Each SkyMesh bus (see fig 2) – whose links Tilera describes as east, west, north and south – consists of several hundred interconnects, with the number of interconnect dependent on device size; Tilera will also launch 36 and 64 core variants. The 100 core device will have 40Mbyte of on chip memory, split between three levels of cache.
SkyMesh is the fifth generation of Tilera's network on chip technology. The fabric is said to provide high bandwidth coherent connectivity amongst all elements on chip. With the ability to handle an aggregate bandwidth of up to 25Tbit/s, SkyMesh is said to lower application latency and the demand on DRAM bandwidth.
The development of the processor from the Tile 64 to the Mx is said by Doud to have been a 'classical progression'. "It's what engineers learn from previous generations," he claimed. "The Tile 64 in 2007 got us into the market, but we quickly spun the Tile Pro. That had a lot of interest and we brought a lot of things together with the third generation device; the Tile-Gx.
"The jump from the Pro to the Gx was big; it was a major architectural upgrade as we moved from 32bit to 64bit cores, added acceleration and cryptographic functions and moved from a 90nm to a 40nm process.
"The Mx represents a similar jump. We're moving to ARM cores, working out how to fit them into our mesh network and incorporating new I/O technology."
Tilera and its parent EZchip are playing in the same markets, but addressing different aspects. "There's some overlap," Doud said, "but our various products are differentiated on performance. If you're looking to do control and data plane design, for example, you should go with a multicore device. If you are focusing on the data plane, then a network processor is more appropriate." See fig 3 for an example application.
Tilera can now access EZchip's IP and has applied some network acceleration technology in the Mx. "We're taking advantage of the IP," Doud continued. "Before, our emphasis was on doing things in software. However, as you move up the performance curve, you start to look for help from acceleration technology; for example, to perform traffic management." This functionality is provided in the form of Tile Core Accelerators (TCA).

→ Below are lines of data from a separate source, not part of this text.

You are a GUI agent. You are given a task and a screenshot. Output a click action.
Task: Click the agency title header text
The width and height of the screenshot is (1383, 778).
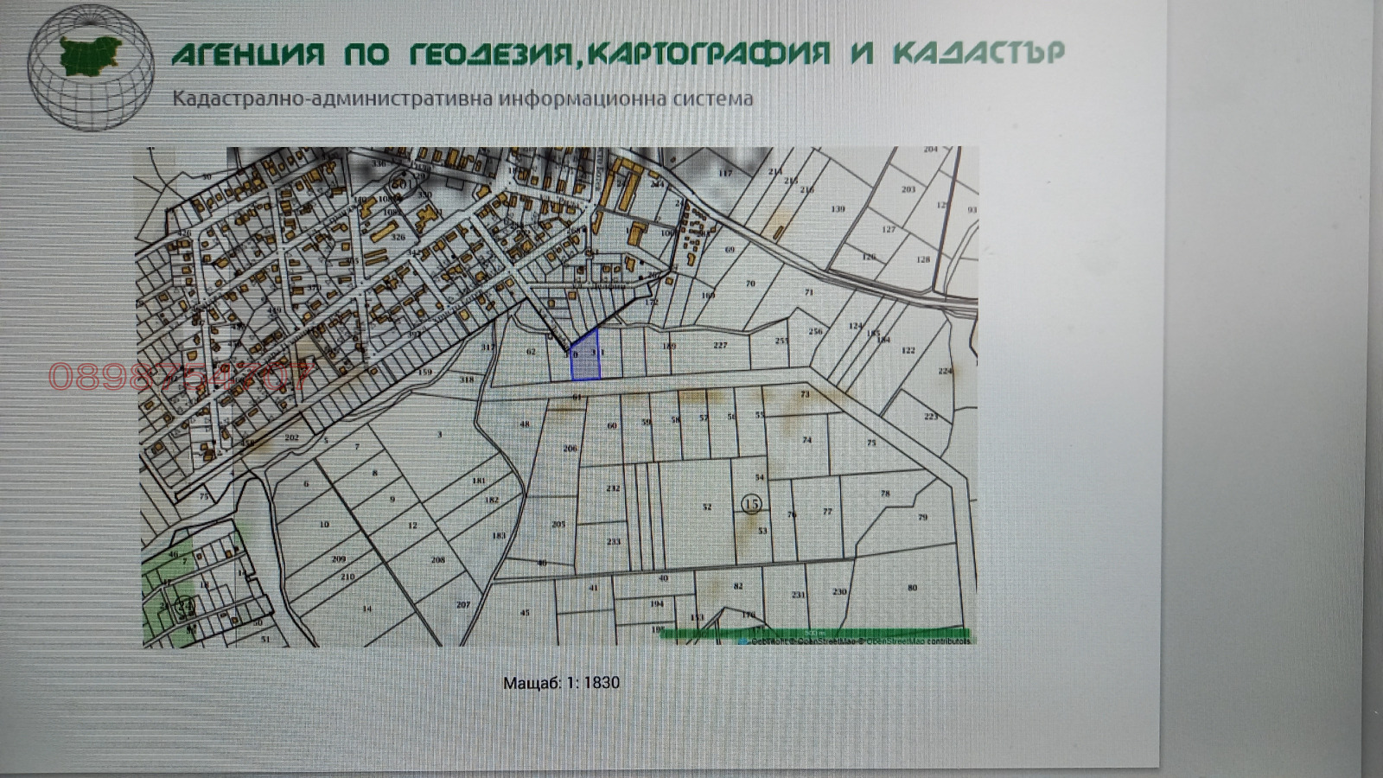(x=617, y=54)
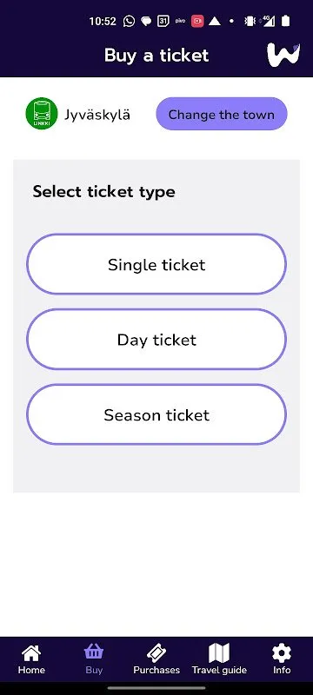Tap the bottom navigation gesture handle
Screen dimensions: 313x695
click(157, 688)
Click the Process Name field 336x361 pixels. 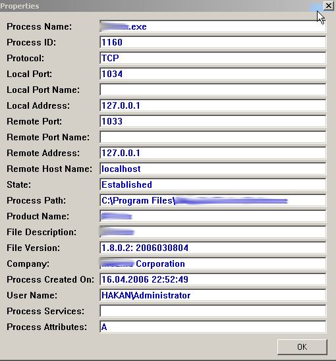(x=213, y=26)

Doud claims the Mx will be the highest performing multicore processor available when it launches in 2016 and believes it should find application in high end data centres and high end enterprises.
Highlighting the fact that it has Intel in its sights, Tilera has included support for DPDK – the data plane development kit that enables the acceleration of apps which run on the x86 architecture. "It's a set of APIs which allow packet processing and networking functions to run on Linux. It works by bypassing the kernel and doing everything in user space, then sending data onwards."

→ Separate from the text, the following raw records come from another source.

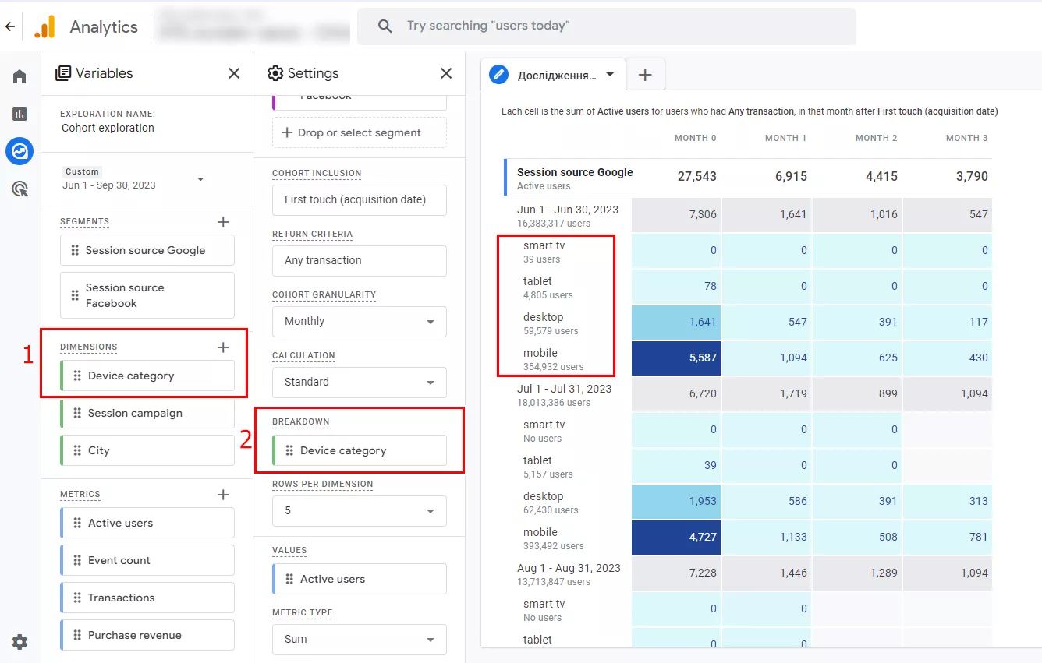This screenshot has width=1042, height=663.
Task: Open the Admin gear icon at bottom left
Action: [19, 642]
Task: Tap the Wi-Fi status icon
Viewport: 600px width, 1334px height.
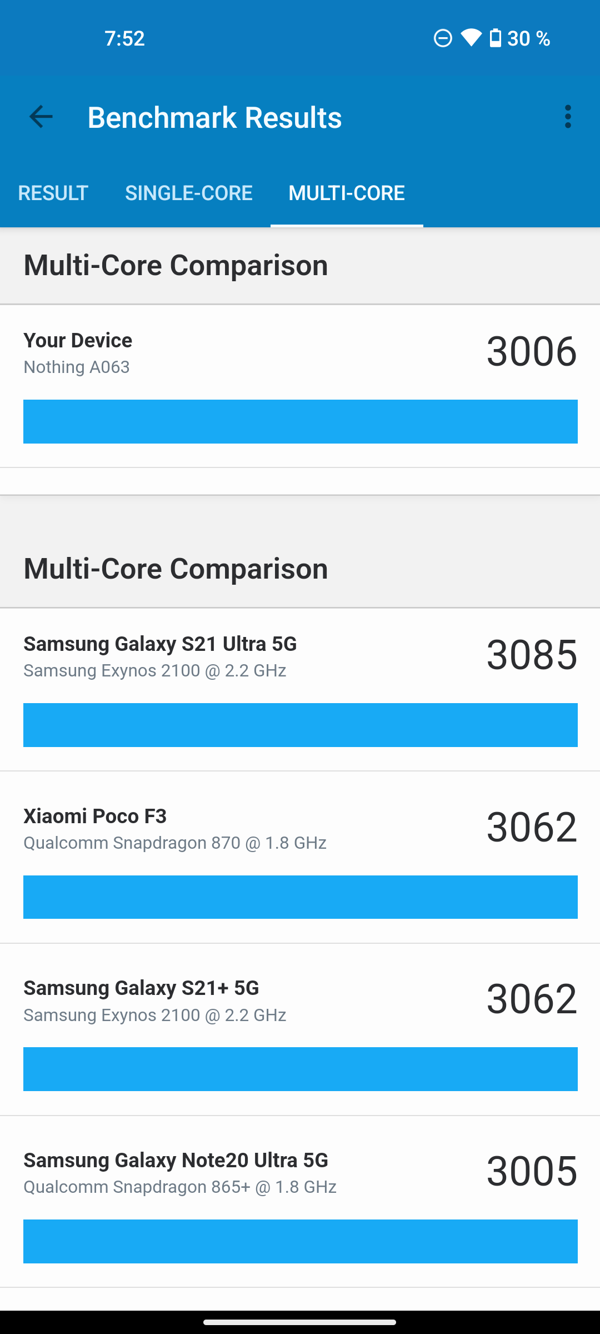Action: (x=471, y=38)

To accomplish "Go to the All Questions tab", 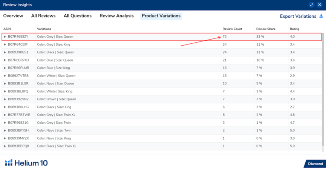I will point(78,16).
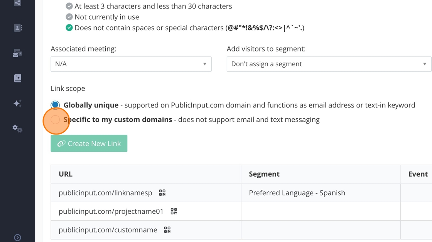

According to Doud, DPDK isn't exclusive to Intel. "We can use it in two ways. One is as a network front end; if a Tile-Mx is used as a preprocessor, it needs to deliver packets to an Intel processor in DPDK format. However, if someone has developed an app on an Intel part and wants to migrate to an Mx, having the APIs makes it simpler."

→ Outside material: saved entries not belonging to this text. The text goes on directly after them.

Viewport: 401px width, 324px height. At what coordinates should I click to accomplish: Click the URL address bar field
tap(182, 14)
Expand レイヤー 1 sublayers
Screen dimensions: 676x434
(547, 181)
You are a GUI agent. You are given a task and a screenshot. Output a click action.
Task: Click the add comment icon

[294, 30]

Doud says the main target for the Mx is 'hyperscale data centres', where the device can be used for software defined networking and NFV applications. "This kind of processor might be needed in every server," Doud explained. "If an Mx is plugged into a server, it might do the work of four chips, so operators will get space and power savings. It can also be used for so called 'top of rack' applications, where it could perform the kind of things which a Cisco box would have done in the past."
One reason why the Mx provides a high level of performance is the way it handles processing loads, said Doud. "What you don't want to do is to deliver 100G to the first core." This aspect is handled by MPIPE, the
multicore programmable intelligent packet engine. "It can take packet header apart and create 'flow affinity'. With 100 cores, each core is only handling 1G."
The Mx uses a run to completion model, in which all the cores perform all tasks. "It's the way code is written for Intel processors," Doud explained. "But that doesn't mean we're not pipelining some tasks."
The Tile-Mx will be made by TSMC on a 28nm process. "Will the Mx be the next 'killer' processor?," Doud asked rhetorically. "It's not what we've architected it to be.
"We anticipate it performing such tasks as NFV – a domain traditionally handled by Intel processors. Running those apps on a Tilera device will be more effective in terms of throughput and power efficiency."